RECORDS SUPPLIED:
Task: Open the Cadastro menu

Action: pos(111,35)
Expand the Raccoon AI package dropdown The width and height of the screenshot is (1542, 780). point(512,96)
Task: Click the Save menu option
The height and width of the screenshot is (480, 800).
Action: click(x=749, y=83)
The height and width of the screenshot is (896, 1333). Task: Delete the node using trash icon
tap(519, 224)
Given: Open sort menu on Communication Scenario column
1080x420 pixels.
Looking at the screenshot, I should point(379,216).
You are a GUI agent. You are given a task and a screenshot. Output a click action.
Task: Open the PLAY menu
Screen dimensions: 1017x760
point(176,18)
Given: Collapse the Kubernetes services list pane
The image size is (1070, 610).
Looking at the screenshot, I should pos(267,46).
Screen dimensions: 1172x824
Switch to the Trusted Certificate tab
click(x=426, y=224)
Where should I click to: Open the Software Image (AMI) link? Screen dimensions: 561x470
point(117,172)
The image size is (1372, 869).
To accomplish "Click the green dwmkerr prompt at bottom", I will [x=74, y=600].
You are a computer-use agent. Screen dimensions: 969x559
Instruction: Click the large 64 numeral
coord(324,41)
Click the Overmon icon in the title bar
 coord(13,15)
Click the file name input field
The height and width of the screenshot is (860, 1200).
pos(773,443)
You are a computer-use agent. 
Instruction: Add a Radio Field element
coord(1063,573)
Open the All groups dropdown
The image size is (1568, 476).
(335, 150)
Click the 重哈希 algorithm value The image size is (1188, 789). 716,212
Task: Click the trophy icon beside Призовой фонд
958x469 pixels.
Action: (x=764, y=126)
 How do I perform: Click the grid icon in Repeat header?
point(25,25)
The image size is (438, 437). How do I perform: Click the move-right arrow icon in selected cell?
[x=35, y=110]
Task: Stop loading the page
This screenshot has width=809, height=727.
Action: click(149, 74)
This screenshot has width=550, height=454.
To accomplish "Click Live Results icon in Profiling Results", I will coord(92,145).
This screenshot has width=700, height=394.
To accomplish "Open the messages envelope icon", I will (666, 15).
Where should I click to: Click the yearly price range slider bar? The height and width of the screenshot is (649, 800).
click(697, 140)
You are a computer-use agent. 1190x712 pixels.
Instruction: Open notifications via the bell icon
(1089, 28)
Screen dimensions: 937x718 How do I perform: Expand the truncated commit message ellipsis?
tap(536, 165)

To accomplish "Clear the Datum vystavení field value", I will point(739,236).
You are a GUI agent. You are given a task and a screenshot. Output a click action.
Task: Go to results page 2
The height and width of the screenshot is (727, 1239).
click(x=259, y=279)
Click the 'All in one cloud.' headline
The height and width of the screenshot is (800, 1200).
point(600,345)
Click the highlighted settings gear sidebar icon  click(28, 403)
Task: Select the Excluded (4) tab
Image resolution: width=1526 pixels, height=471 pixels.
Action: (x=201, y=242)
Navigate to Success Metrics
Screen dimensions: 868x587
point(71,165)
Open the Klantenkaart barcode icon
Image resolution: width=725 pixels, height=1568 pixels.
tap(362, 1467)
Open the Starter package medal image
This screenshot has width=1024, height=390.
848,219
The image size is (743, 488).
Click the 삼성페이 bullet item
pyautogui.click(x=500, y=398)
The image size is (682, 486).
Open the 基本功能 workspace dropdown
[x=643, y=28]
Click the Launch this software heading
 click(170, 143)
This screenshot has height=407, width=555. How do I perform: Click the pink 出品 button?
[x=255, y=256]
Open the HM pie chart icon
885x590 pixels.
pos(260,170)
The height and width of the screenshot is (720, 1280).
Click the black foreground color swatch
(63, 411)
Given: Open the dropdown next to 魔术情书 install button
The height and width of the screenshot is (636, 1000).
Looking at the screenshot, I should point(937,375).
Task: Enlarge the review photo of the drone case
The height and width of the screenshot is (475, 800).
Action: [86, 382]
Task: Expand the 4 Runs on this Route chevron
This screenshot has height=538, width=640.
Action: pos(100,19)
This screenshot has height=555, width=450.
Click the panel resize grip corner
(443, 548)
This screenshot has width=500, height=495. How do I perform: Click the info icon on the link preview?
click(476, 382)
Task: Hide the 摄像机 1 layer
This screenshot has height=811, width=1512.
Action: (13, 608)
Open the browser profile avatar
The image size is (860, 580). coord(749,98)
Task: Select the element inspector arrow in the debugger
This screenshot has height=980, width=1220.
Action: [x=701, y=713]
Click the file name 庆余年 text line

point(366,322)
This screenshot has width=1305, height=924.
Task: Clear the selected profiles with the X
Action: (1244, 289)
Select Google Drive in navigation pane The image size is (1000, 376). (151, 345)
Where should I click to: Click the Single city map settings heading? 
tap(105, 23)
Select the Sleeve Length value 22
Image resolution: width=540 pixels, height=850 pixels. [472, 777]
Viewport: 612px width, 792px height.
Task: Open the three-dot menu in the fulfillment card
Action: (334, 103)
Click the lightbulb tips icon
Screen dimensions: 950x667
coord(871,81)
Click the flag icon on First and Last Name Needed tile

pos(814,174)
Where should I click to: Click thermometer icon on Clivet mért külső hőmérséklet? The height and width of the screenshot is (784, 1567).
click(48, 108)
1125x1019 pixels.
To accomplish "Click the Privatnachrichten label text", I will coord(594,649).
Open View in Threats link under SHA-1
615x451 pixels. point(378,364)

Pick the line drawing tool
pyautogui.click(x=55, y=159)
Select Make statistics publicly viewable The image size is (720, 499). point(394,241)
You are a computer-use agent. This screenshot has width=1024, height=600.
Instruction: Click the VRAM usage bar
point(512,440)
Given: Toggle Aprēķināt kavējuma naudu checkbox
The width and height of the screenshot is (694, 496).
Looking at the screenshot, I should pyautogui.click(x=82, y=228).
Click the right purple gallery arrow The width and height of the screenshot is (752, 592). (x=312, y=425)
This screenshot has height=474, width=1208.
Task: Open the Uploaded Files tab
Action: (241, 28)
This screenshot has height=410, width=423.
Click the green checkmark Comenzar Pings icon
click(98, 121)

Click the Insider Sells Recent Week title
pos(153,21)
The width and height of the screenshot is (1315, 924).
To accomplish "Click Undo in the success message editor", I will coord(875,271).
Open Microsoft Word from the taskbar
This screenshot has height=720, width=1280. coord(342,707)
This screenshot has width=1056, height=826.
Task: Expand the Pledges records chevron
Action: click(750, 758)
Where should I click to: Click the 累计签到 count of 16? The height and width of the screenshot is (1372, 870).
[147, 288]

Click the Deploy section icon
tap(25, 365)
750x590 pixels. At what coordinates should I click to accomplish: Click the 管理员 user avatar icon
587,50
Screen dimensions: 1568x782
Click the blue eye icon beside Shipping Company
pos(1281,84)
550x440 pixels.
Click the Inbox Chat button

ACTIVITY: An exact copy of the lines above, from the one containing "958x469 pixels." through the one containing "Task: Stop loading the page", is the whole of the answer.

EXERCISE RESPONSE:
958x469 pixels.
Action: (x=764, y=126)
 How do I perform: Click the grid icon in Repeat header?
point(25,25)
The image size is (438, 437). How do I perform: Click the move-right arrow icon in selected cell?
[x=35, y=110]
Task: Stop loading the page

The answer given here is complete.